Problem statement – Your answer is to be the count alone: the number of lines in the data below where "agent" appears.

[Data entries]
::::::

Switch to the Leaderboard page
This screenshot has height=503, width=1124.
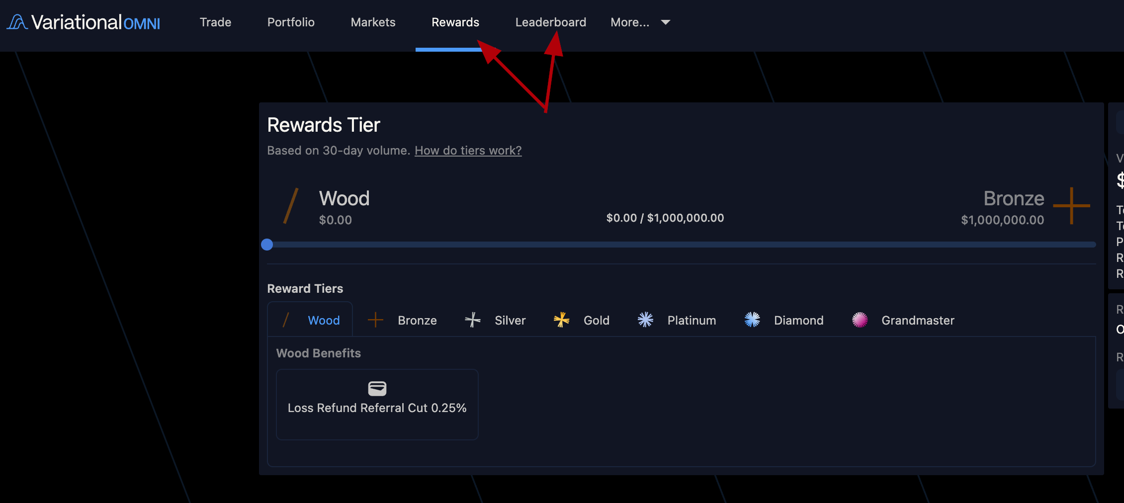(550, 22)
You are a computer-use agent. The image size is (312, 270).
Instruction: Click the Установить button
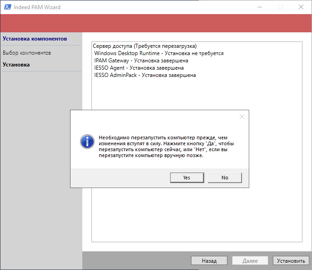[x=291, y=261]
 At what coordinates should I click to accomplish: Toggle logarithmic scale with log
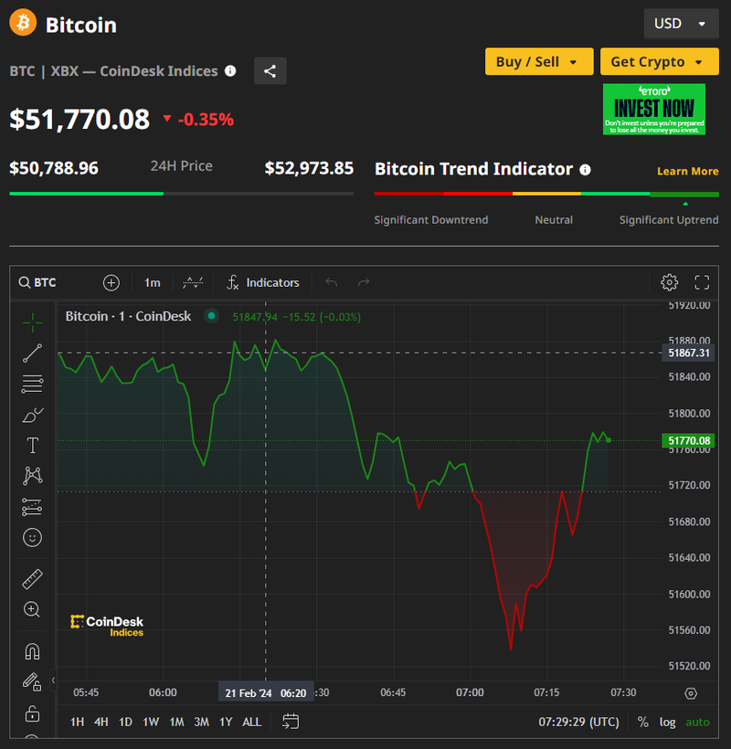coord(668,722)
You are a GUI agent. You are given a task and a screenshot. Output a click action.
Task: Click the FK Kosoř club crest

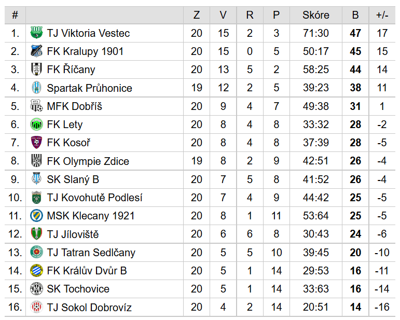pos(36,143)
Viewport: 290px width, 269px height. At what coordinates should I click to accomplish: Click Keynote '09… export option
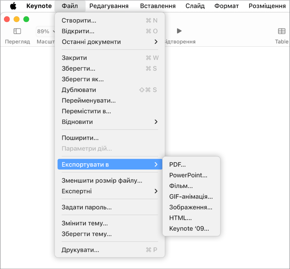click(x=189, y=229)
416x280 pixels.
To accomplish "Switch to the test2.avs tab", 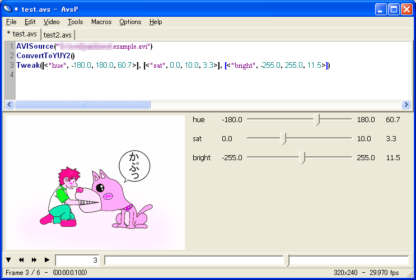I will [x=58, y=35].
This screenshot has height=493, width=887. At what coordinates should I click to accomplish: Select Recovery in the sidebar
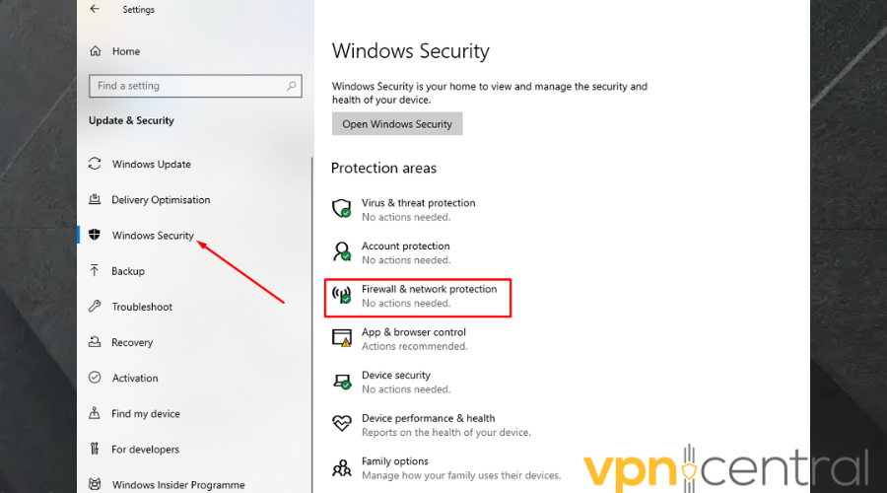click(132, 342)
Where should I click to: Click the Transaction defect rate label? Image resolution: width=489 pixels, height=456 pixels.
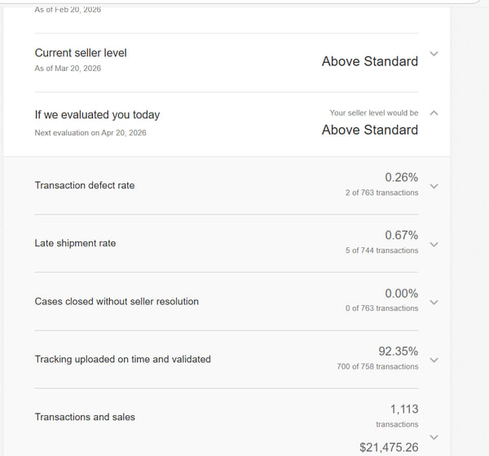point(85,185)
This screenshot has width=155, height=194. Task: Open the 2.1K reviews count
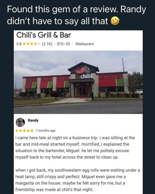47,44

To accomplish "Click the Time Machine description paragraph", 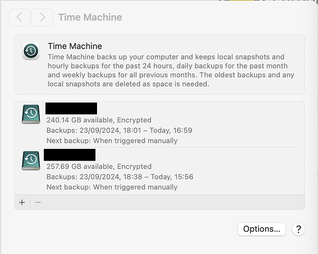I will click(x=171, y=71).
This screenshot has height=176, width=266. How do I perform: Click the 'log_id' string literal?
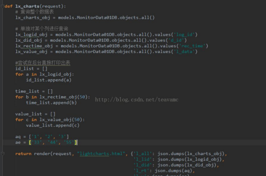click(x=184, y=35)
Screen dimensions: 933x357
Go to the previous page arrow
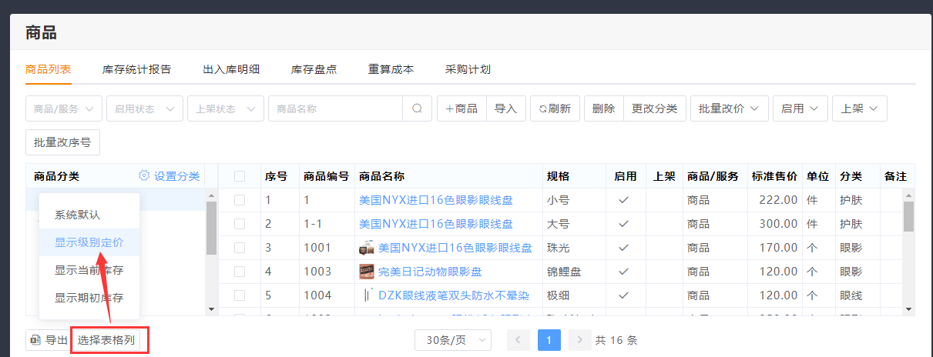519,340
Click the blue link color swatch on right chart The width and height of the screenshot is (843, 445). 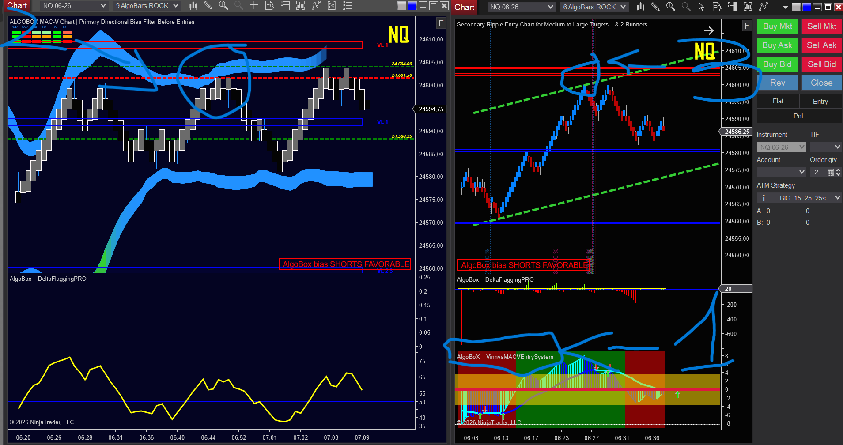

::::::

Solution to the problem – 2